Should the information be publicly available? No consensus, only opinions.

Agree, but in cases like this lets hope that moral judgments don't end up lashing out into legalistic arguments on whether just because people don't like something it should be forbidden or in this case the information always hidden.

From: Strife Onizuka

Simple solution:
Have a new checkbox added that hides the ban & access lists from public view.

Interesting idea, would you mind if I ran with this idea and started a JIRA on it as a feature request?

From: Strife Onizuka

Now if it were scanning poseballs then I would be concerned.


/me Wonders what types of poseballs Strife (ironic name for a forum mod btw) has that he wants unscanned, though probably doesn't want to know

From: Rudolph Ormsby
This might help (from the ToS):...

Doesn't really apply since it's publicly available information already.

From: Rudolph Ormsby

So.... using a bot to scan data would be "surreptitiously intercept.... data"

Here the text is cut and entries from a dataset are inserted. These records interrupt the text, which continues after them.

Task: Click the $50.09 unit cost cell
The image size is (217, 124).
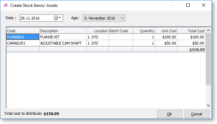Action: 166,43
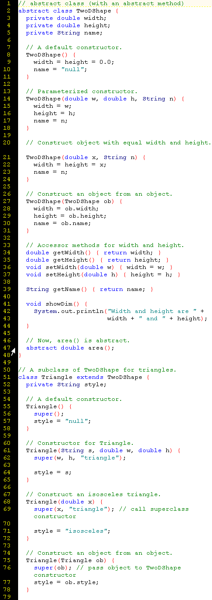212x600 pixels.
Task: Click the 'style = ob.style;' statement
Action: coord(66,582)
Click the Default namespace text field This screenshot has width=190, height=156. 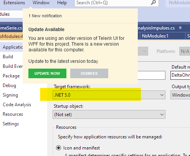(180, 75)
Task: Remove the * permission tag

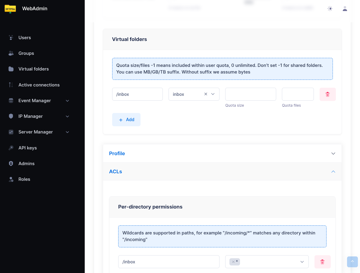Action: 233,262
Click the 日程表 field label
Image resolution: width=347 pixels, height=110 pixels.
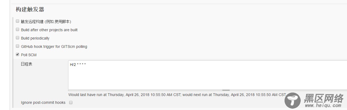click(x=27, y=64)
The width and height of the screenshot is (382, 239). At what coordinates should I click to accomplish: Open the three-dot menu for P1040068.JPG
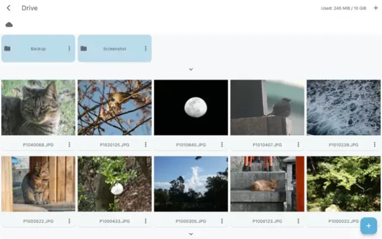point(69,145)
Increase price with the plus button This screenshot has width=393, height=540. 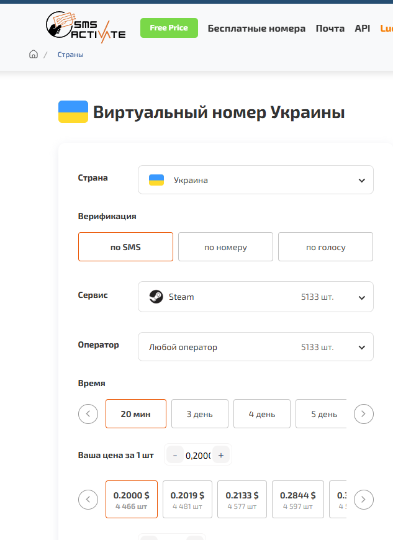tap(220, 456)
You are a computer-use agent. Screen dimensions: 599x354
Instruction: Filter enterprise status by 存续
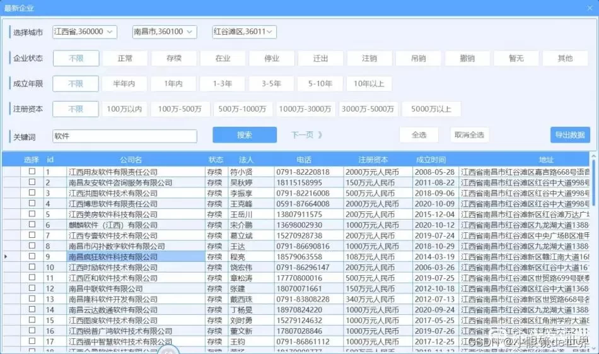tap(174, 58)
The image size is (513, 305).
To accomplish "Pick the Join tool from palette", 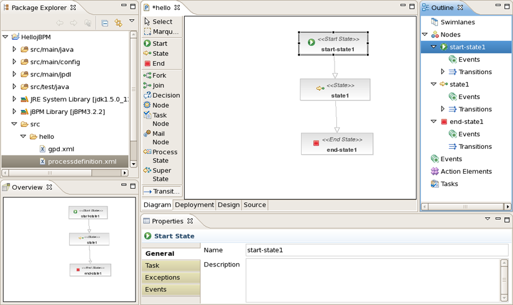I will [x=159, y=85].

Again, doesn't apply, since whenever you go near any parcel and get land info it's already sent to you in an intended matter it's not interception by definition.

From: Rudolph Ormsby

If the Original Poster wants to gather the data legally, then the OP will have to ask permission from every parcel owner and sim owner for that information, manually, one at a time (you would not want to spam now would you?).

From what I can gather the OP is gathering it legally and isn't doing anything illegal with it, actually come to think of it since it's public information by definition since anyone can access it just not in as an efficient manner as her scripter friend found out I don't think there's anything "illegal" she could do with it, unless she used it in conjunction with ill gotten or illegal data like real life info or cc info or the such which would be a different issue.

From: Wulfric Chevalier
In the UK we have Anti-Social Behavior Orders, which are used by the police and local government to ban individuals from certain areas, in some cases without them having been convicted of a crime. Very similar to SL bans in some ways.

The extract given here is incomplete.